Some responses to Ardern’s announcement have been scathing. A member of the Facebook group “NZ Citizens and PR’s Separated from Partners by NZ Border Closure” wrote: “This woman apologizes for wrongs committed 50 years ago whilst presiding over one of the most racist, dysfunctional and human rights breaching immigration departments in history. … I honestly can’t believe the hypocrisy. It’s blowing my mind.”

The Federation of Aotearoa Migrants is currently planning another protest for the same day as the apology ceremony in Auckland.

The apology is bound up with the Labour government’s efforts to use racial identity politics to divert attention from the growing chasm between the rich and working people of all backgrounds. The Labour caucus has been hailed internationally for its “diversity,” including 10 Pacific and 15 Maori MPs, the biggest numbers ever. Kris Faafoi, of Tokelauan descent, is the Minister for Immigration.

While the ruling elite has created opportunities for a narrow layer of entrepreneurs, middle class professionals, academics, and state bureaucrats from Maori and Pacific backgrounds, the majority of Pacific people remain among the most oppressed sections of the working class. They suffer low wages, along with poor housing and health.

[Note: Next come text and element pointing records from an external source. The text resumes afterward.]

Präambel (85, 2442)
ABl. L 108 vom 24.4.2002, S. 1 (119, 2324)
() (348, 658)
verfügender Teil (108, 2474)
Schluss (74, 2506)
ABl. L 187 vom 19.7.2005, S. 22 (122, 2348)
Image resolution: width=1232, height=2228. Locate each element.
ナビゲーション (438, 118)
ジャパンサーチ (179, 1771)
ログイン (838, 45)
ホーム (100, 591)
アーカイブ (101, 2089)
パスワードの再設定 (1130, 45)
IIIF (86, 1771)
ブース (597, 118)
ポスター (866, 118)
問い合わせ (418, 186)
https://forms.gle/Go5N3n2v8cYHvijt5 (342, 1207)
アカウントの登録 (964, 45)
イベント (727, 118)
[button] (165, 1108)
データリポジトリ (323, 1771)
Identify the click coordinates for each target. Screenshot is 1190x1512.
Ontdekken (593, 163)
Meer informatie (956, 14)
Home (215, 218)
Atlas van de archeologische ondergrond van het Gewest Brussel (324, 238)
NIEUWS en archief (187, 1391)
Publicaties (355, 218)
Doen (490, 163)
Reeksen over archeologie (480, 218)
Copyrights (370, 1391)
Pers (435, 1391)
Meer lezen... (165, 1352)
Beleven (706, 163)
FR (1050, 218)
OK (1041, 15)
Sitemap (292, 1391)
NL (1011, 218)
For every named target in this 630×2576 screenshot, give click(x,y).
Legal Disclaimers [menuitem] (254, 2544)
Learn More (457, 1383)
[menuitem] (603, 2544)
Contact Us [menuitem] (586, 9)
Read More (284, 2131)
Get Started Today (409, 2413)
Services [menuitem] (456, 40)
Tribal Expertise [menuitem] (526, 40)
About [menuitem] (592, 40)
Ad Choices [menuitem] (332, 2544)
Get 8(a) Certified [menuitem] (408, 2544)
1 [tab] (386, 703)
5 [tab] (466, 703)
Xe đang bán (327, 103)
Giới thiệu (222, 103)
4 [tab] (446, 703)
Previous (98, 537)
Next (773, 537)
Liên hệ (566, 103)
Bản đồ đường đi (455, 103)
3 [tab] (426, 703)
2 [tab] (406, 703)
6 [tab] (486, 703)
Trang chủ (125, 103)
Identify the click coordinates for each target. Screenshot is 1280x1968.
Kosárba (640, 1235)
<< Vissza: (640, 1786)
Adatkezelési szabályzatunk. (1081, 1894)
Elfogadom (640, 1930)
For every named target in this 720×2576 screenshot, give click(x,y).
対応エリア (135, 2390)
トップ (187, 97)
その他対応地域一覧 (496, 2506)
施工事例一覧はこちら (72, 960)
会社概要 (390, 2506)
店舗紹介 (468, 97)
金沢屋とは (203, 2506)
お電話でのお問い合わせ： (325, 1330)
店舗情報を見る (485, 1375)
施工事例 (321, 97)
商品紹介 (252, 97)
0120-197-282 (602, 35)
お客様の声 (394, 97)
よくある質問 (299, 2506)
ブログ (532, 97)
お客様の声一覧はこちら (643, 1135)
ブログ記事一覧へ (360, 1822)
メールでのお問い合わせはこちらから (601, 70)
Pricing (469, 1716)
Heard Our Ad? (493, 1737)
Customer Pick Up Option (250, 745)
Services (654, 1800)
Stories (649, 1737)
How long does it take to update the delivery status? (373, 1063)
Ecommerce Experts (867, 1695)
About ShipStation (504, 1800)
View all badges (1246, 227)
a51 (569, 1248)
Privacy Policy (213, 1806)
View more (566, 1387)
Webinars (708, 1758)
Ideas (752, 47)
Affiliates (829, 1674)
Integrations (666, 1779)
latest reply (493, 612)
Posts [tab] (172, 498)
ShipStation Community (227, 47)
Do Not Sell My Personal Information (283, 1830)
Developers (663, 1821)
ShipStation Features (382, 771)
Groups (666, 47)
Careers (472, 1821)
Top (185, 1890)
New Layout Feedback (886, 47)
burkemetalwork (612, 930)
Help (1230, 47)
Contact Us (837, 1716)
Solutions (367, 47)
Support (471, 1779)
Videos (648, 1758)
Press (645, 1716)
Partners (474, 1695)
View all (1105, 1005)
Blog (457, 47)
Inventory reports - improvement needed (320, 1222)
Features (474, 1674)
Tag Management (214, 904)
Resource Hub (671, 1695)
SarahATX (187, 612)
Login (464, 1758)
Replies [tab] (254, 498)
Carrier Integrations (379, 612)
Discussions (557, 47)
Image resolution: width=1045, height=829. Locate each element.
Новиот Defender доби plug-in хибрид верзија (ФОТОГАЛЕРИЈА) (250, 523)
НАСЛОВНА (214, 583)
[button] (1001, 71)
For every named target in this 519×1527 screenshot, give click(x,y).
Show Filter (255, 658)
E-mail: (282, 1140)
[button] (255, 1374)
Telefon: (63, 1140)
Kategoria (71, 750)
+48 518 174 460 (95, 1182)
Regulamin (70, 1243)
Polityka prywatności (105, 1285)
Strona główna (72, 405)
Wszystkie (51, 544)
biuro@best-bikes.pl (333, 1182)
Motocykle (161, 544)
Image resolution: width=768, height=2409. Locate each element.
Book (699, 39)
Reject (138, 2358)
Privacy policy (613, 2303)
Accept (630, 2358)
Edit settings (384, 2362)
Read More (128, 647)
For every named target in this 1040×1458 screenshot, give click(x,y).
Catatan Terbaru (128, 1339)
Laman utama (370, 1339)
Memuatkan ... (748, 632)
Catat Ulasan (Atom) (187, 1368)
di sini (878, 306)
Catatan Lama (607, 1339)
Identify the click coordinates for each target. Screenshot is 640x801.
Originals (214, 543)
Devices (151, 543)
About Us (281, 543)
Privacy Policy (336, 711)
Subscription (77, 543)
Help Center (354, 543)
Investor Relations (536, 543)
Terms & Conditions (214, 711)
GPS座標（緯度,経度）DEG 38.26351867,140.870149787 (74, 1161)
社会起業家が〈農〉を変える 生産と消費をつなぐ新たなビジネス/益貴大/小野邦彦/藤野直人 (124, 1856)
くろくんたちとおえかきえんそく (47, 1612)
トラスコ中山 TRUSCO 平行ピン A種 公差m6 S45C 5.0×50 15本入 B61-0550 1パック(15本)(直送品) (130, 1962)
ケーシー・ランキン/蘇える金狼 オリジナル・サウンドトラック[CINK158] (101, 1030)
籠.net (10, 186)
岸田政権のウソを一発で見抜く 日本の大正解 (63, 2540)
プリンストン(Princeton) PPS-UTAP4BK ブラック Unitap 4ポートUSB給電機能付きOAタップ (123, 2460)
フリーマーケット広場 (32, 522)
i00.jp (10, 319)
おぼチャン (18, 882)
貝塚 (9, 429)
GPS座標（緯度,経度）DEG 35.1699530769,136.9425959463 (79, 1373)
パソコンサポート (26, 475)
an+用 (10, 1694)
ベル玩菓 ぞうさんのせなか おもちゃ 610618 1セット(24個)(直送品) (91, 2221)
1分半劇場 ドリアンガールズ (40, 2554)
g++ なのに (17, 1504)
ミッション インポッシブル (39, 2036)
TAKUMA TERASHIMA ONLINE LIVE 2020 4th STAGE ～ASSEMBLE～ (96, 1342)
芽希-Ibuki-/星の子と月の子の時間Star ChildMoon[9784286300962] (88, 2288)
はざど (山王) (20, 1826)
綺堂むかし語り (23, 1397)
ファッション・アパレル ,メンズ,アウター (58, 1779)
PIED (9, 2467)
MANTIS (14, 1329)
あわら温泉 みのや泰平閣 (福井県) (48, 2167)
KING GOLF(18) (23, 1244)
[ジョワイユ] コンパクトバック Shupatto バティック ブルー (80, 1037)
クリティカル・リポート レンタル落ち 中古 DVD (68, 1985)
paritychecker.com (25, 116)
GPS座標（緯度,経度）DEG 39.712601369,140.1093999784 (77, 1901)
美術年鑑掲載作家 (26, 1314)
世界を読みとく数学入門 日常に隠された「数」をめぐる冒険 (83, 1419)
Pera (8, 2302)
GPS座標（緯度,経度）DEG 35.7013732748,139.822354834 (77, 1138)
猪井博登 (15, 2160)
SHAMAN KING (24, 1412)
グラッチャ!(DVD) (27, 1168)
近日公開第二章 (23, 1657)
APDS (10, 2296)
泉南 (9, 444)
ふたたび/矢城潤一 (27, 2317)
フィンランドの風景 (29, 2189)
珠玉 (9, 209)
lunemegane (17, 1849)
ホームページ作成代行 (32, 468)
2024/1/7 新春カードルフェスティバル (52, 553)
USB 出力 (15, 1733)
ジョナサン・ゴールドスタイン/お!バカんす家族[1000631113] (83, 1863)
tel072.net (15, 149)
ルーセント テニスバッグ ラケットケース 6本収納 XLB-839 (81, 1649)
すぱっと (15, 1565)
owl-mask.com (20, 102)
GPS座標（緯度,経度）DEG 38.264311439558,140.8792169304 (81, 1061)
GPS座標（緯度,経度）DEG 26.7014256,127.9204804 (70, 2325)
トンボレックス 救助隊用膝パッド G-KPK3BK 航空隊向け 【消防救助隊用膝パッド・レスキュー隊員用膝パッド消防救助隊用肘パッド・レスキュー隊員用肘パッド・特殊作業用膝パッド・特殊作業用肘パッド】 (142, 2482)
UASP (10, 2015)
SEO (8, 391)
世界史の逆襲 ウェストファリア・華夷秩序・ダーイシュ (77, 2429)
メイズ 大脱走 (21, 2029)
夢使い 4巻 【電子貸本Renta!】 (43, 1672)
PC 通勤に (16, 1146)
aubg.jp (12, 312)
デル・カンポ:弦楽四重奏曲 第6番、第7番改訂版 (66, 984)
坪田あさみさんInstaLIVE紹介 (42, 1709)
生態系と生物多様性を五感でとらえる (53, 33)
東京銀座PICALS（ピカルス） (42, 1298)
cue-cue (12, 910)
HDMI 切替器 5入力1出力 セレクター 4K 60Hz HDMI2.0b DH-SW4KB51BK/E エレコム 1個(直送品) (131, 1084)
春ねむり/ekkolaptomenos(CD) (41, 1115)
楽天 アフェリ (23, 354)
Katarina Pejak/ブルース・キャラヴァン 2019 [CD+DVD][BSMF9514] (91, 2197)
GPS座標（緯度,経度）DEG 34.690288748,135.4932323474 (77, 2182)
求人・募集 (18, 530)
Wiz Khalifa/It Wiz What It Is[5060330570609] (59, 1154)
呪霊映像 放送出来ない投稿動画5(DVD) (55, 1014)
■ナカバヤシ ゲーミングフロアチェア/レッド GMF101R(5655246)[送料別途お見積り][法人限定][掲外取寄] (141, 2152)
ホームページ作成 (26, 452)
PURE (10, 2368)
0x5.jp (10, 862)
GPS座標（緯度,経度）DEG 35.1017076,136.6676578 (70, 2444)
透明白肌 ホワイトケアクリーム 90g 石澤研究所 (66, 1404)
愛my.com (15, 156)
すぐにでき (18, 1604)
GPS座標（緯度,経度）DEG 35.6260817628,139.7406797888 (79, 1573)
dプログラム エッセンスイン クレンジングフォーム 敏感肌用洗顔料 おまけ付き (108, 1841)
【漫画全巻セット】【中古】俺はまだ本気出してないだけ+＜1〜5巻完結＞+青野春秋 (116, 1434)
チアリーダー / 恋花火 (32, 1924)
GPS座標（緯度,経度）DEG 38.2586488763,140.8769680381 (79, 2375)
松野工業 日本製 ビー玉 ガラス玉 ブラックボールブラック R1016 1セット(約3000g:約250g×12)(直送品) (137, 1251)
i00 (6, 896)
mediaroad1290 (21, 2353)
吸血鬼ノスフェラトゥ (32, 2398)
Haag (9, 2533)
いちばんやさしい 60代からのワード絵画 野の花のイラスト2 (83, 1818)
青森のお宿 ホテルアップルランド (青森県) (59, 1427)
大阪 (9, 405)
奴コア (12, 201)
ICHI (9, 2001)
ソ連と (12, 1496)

Resistance is emerging within the broader working class to the Labour government’s austerity agenda. Some 30,000 nurses and healthcare workers, including many Pacific and Asian workers, held a nationwide strike on June 9, against a pay rise offer of just 1.38 percent. Health Minister Andrew Little was booed off the stage when he attempted to justify the government’s policies to protesters outside parliament.